TO DO:
From the comments about gender checkboxes on forms, pull out the stretch from "At least everyone" through "this very minute.", word for word.

======== GIVEN PASSAGE


    A blank space would really be best. Or even having the checkboxes include one for “other” would be an improvement over what most people do.

    And your point on titles is well-taken too.

  2. I very much like M. for titles — it’s pronounced ’em’ for people who process text as voice. Pity I don’t get to use it much.

    And oh yeah the forms. It always makes me feel uncomfortable when I’m faced with M/F ticky boxes and I fit fairly well into the binary for a trans* person.

  3. I’ve seen the “male” “female” “trans” framing on forms before, and it actually rather bothers me, because it implies that “trans” is an entirely different gender, separate from male and female, off in its own little corner, and also that “trans” describes a single identity instead of many different identities on a spectrum (male and female, after all, are discrete gender identities—it would be like having a form that asks people to choose between “apple” “orange” and “plant”). I think my ideal checkbox form would probably read:

    Gender Identity:

    At least everyone could have a place, even if the specific term they used for their gender identity within the categories of “nonbinary” and “nongendered” wasn’t listed. A blank space to fill out by hand would be better, though. For doctors offices and doctors offices only (I can’t see how it would be relevant anywhere else), a separate area to fill out assigned sex at birth would be appropriate.

    kaninchenzero, I LOVE M. I may have to start using it right this very minute.

  4. @meloukhia Yeah, that’s what bothers me about the male/female/trans framing as well. I do like, though, that with paper forms, in instances where being trans is relevant, one could, say, check off “male” and “trans”.

    It still is far from ideal, and it does still bother me. But it is better than the wholly binary restriction, and shows they’ve put some thought into it.

================
======== EXCERPTED DATA

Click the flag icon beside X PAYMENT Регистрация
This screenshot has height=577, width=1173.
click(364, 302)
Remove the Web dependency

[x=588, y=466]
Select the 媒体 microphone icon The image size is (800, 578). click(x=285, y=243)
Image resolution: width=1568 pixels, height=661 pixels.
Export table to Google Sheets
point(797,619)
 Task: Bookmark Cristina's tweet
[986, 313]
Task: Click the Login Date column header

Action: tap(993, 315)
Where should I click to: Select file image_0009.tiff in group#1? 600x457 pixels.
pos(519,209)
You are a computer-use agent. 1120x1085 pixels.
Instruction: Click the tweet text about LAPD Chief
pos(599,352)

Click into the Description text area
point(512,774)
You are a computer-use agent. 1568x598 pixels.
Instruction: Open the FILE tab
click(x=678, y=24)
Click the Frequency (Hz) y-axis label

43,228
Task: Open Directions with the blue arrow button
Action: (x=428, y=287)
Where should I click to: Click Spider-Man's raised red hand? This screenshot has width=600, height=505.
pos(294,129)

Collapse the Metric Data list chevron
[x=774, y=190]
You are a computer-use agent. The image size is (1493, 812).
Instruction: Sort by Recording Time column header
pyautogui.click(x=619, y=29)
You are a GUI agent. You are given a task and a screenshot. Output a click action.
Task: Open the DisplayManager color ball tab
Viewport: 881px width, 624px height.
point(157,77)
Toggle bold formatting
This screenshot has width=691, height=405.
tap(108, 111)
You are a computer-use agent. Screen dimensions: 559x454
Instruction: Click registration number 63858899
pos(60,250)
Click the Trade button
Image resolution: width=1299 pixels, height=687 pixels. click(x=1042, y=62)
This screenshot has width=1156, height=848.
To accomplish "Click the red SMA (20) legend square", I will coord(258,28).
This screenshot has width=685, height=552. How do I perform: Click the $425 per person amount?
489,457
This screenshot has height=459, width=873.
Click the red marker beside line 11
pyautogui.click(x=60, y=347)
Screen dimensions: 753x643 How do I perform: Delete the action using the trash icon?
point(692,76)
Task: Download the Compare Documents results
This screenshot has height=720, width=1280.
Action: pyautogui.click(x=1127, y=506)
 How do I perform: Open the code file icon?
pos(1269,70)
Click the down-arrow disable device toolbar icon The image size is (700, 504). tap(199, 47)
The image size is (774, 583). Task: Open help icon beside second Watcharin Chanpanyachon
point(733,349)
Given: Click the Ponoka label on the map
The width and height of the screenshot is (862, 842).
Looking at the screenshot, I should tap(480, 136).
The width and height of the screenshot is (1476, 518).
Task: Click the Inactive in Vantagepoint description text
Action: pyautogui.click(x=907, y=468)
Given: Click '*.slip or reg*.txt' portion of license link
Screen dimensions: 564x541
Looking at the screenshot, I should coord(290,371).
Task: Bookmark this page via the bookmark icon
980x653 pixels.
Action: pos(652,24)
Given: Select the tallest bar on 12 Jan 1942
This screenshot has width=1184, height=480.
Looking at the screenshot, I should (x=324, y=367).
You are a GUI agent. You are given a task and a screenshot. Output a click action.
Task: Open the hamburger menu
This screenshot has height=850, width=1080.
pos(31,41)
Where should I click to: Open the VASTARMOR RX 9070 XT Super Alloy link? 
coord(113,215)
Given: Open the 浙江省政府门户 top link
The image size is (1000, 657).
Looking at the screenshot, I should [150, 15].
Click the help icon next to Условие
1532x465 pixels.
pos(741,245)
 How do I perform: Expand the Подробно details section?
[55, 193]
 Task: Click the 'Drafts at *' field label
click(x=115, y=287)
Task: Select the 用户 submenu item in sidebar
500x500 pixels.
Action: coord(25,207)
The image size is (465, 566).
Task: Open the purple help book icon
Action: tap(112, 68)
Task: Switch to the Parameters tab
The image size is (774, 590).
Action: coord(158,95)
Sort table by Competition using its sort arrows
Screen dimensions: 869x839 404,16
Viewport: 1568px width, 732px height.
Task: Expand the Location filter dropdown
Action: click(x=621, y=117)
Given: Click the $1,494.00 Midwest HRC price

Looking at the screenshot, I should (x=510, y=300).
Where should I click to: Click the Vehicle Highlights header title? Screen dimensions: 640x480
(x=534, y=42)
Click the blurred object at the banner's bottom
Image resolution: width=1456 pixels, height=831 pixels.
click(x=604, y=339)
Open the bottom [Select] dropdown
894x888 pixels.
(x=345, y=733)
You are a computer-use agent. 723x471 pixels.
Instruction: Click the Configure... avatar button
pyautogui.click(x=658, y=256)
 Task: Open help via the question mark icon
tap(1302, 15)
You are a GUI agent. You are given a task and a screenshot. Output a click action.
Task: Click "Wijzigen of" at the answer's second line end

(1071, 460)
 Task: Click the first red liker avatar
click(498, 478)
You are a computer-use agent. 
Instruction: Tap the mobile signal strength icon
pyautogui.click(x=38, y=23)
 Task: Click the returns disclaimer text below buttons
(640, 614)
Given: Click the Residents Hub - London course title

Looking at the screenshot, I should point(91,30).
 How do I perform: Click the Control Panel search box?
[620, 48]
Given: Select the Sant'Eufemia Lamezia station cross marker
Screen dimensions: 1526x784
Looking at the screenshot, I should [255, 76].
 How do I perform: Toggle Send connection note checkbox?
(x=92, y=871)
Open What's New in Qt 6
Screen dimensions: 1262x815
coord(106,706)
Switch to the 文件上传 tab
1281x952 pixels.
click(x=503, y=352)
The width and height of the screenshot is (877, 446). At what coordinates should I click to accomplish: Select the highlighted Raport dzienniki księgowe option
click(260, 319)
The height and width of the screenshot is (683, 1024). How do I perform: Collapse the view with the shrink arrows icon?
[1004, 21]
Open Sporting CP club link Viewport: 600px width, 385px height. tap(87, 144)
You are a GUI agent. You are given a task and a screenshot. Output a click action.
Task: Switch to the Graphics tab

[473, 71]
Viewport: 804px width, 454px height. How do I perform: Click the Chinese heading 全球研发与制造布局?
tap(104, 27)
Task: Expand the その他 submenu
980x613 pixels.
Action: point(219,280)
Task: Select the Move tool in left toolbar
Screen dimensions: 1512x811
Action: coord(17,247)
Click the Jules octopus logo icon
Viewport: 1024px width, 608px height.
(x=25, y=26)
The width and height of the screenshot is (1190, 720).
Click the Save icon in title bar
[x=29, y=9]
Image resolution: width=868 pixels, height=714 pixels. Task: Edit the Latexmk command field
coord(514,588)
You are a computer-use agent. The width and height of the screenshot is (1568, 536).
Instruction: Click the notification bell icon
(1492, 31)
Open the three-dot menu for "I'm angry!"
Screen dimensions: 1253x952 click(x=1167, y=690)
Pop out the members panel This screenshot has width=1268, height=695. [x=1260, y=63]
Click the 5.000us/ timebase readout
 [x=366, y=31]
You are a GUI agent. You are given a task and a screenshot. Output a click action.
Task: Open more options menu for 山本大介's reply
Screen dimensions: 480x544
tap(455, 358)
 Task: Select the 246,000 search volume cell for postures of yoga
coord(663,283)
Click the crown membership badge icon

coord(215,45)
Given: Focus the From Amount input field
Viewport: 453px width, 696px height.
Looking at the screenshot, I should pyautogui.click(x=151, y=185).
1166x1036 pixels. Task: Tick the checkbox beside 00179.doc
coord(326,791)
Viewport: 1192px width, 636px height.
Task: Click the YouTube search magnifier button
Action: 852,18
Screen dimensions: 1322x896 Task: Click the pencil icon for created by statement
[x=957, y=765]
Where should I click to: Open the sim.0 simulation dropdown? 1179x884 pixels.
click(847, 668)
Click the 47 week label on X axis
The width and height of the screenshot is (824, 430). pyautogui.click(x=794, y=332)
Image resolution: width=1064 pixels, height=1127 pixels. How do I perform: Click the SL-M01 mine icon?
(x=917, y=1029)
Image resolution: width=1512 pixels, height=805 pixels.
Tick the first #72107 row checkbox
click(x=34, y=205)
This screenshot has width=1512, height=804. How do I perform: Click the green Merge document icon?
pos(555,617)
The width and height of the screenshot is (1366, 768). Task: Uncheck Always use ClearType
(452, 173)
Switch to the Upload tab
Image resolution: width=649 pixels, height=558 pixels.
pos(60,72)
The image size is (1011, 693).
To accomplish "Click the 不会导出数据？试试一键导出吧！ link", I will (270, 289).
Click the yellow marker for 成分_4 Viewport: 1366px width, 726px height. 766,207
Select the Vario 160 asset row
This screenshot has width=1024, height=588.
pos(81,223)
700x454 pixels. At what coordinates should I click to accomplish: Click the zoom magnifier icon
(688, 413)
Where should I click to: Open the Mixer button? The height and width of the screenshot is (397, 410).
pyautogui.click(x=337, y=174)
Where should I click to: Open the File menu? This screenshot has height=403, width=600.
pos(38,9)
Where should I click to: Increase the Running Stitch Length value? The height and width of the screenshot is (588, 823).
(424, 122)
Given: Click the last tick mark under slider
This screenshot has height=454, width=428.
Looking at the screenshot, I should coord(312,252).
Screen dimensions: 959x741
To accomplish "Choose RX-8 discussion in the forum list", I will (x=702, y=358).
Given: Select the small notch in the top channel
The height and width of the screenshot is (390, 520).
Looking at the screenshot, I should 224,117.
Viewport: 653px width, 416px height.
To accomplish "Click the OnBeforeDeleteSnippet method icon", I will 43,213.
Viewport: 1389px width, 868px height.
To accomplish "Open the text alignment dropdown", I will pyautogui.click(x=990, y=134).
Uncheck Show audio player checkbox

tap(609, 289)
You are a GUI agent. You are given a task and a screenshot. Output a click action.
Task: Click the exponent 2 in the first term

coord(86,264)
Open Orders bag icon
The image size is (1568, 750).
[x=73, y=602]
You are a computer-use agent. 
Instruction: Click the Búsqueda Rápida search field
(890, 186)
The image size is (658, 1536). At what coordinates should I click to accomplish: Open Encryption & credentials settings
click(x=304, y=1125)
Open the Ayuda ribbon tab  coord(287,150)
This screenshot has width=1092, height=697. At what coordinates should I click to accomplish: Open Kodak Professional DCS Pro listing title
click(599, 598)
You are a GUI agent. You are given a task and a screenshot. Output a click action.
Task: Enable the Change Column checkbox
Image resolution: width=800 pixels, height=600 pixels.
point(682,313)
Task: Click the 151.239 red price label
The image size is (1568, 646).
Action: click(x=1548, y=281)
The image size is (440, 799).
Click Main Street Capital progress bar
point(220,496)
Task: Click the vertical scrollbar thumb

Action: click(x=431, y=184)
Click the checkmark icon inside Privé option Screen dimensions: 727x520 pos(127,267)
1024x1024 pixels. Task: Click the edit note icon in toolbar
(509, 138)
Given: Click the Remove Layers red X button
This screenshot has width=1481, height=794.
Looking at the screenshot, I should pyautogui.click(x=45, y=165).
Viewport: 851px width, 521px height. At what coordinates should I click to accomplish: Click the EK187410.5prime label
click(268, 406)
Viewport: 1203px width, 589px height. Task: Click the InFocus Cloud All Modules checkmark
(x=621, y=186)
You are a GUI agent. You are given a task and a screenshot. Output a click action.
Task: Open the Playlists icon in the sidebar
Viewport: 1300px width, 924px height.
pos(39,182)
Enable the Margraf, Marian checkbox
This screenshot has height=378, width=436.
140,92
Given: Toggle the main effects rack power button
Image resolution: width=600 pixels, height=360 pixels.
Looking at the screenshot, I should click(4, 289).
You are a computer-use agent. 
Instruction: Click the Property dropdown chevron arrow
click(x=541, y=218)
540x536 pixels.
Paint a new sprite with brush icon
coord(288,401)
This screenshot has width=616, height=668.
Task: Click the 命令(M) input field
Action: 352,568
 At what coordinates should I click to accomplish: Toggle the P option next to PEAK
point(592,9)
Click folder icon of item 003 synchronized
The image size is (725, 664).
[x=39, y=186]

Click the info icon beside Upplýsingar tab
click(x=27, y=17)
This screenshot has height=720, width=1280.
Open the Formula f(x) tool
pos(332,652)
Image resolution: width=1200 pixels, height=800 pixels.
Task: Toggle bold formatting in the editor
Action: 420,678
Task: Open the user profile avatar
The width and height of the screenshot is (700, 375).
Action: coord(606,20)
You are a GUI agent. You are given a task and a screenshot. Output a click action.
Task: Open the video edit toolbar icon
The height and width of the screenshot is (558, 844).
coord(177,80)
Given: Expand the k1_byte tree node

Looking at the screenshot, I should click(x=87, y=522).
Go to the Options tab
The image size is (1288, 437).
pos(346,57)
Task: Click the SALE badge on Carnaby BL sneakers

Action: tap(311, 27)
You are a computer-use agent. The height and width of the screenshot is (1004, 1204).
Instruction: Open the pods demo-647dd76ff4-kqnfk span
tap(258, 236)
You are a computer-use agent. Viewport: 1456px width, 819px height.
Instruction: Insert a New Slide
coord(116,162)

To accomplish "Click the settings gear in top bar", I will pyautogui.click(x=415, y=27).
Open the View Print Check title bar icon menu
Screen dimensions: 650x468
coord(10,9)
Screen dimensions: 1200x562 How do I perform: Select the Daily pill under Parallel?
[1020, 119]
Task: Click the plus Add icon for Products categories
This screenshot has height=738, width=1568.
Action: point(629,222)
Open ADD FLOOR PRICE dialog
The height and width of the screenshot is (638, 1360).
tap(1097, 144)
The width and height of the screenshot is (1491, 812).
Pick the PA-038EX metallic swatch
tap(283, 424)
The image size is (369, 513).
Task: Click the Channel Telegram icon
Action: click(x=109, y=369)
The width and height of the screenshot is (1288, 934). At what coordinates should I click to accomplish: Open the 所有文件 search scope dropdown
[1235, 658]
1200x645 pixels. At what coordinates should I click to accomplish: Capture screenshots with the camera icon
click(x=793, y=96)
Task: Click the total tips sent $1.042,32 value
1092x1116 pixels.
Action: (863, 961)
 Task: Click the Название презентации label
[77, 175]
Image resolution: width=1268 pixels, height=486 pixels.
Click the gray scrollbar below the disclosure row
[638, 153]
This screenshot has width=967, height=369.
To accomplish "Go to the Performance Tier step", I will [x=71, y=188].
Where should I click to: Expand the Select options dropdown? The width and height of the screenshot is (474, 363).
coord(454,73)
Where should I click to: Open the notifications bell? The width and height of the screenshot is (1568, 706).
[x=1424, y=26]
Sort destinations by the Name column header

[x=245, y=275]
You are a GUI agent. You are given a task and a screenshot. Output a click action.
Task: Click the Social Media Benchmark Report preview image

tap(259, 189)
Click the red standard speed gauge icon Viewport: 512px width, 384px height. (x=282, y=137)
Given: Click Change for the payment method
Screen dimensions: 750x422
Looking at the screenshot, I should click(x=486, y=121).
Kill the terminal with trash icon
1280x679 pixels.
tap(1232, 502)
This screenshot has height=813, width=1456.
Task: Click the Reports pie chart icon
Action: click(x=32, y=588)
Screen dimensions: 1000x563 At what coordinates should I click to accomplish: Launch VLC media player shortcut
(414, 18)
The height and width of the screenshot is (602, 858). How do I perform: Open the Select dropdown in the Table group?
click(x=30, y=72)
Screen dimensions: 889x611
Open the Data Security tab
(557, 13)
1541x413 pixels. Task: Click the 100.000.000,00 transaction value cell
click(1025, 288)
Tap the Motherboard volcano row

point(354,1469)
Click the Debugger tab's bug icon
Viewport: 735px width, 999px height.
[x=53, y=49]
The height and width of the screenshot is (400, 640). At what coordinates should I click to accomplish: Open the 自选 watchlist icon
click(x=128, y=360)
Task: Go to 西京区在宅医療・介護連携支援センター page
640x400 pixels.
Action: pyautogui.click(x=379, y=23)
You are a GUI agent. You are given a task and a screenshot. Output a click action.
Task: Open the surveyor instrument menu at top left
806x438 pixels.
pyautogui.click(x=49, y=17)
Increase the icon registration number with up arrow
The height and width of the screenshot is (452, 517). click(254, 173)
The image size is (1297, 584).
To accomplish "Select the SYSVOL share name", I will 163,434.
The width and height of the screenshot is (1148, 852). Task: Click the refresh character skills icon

================

RESULT:
At least everyone could have a place, even if the specific term they used for their gender identity within the categories of “nonbinary” and “nongendered” wasn’t listed. A blank space to fill out by hand would be better, though. For doctors offices and doctors offices only (I can’t see how it would be relevant anywhere else), a separate area to fill out assigned sex at birth would be appropriate.

    kaninchenzero, I LOVE M. I may have to start using it right this very minute.